L’innovation musicale se fait désormais par le mélange des genres et M.I.A. l’a bien compris.
Matangi est un audacieux amalgame de sonorités modernes et traditionnelles issues de styles et de cultures diversifiés.
Le quatrième album de M.I.A., d’abord prévu pour la fin 2012, est enfin paru la semaine dernière après de nombreux mois d’attente et de conflits entre l’artiste et sa maison de disques. Bien souvent, le fait de retarder la date de sortie d’un album ne fait qu’accroître les attentes des gens, ce qui résulte malheureusement trop souvent en déception. Pour une artiste connue et acclamée en grande partie pour son caractère innovateur, il est légitime de se demander si Matangi est suffisant pour permettre à M.I.A. de continuer à être surprenante au plan musical.
Autant dans sa distribution que dans son contenu, Matangi vient confirmer une fois de plus que M.I.A. refuse systématiquement les compromis. L’album se compose de morceaux parfois sobres, voire minimalistes. C’est d’ailleurs de cette façon que l’album débute avec Karmageddon, une pièce lente et lourde qui, d’emblée, installe cette atmosphère urgente et inquiétante présente sur l’ensemble de l’opus. Les chansons de ce type ne sont pas particulièrement nombreuses et bien qu’elles soient efficaces, ce ne sont pas les plus marquantes. En fait, Matangi se caractérise essentiellement par une succession de chansons rapides, dynamiques et très chargées au plan sonore.
Matangi n’est assurément pas l’album le plus accessible et le plus facile à écouter, mais c’est le pari qu’a pris M.I.A. en présentant des chansons nécessitant une véritable attention. Le travail d’instrumentation et d’orchestration est précis et peu commun, surtout en matière d’électro/hip-hop, ce qui est tout à l’honneur de la chanteuse.

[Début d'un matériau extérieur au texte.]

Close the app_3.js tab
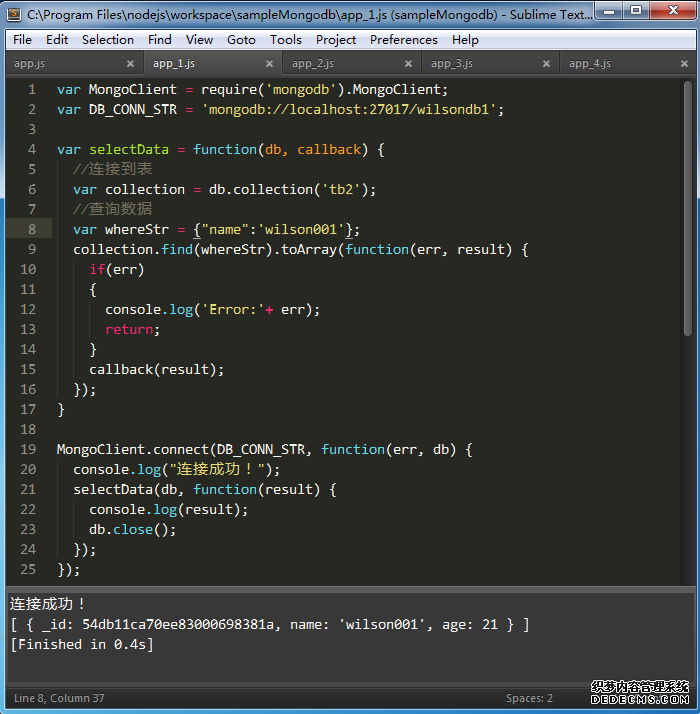Image resolution: width=700 pixels, height=714 pixels. [x=546, y=64]
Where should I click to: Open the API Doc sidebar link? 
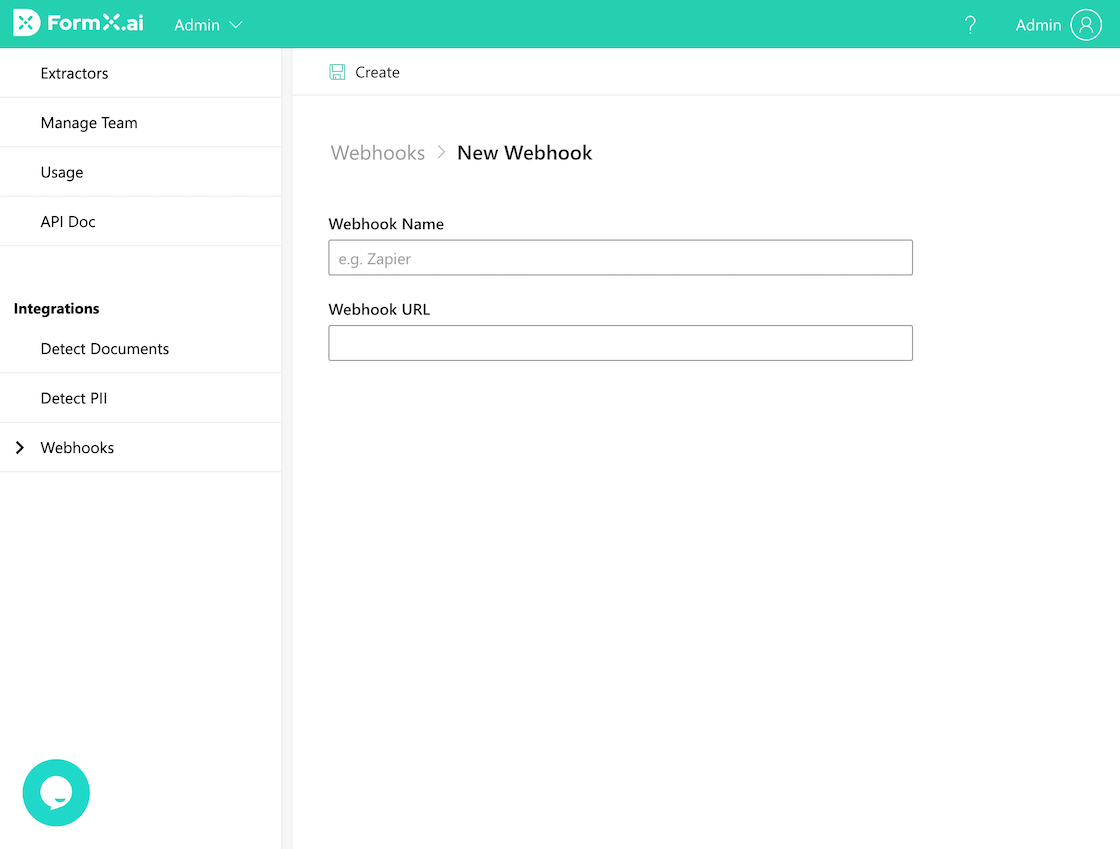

Dans l’ensemble, on peut effectivement décrire Matangi comme étant un album électro/hip-hop. M.I.A. est tout de même une artiste bien difficile à catégoriser. Au sein d’un même album, elle parvient à intégrer de nombreux styles musicaux. Elle réussit avec brio à suivre un fil conducteur tout au long de l’album et ce, même en mélangeant électro, hip-hop, rap, du reggae ainsi que plusieurs sections instrumentales traditionnelles indiennes. Très peu d’artistes, tous genres confondus, peuvent se vanter d’avoir un son et un style qui leur est propre, unique. C’est pourtant le cas de M.I.A. puisque Matangi ne sonne comme rien d’autre.
Par ailleurs, l’album prend beaucoup de valeur grâce au volet technique soigneusement travaillé. Dans l’ensemble, les structures de chansons surprennent constamment en raison des modulations très prononcées, tant au niveau rythmique que mélodique. Le montage et le mixage jouent donc un rôle majeur dans la qualité des morceaux présents sur Matangi puisque c’est ce qui permet de créer l’atmosphère et tout l’aspect lyrique de l’album.
Ce plus récent album de M.I.A. constitue un très beau mélange de genres peu communs à notre oreille. Des sonorités et des passages entiers de musique traditionnelle indienne sont fréquents et remarquablement assumés. Ces derniers sont régulièrement mélangés à des sons et des structures correspondant davantage aux standards pop occidentaux. C’est grâce à ce cocktail de genres que cet album prend tout son sens. Tout au long de l’album, M.I.A. parvient à réunir des sons et des styles complètement variés et différents, et c’est sans doute là où réside toute la force et l’intérêt de Matangi.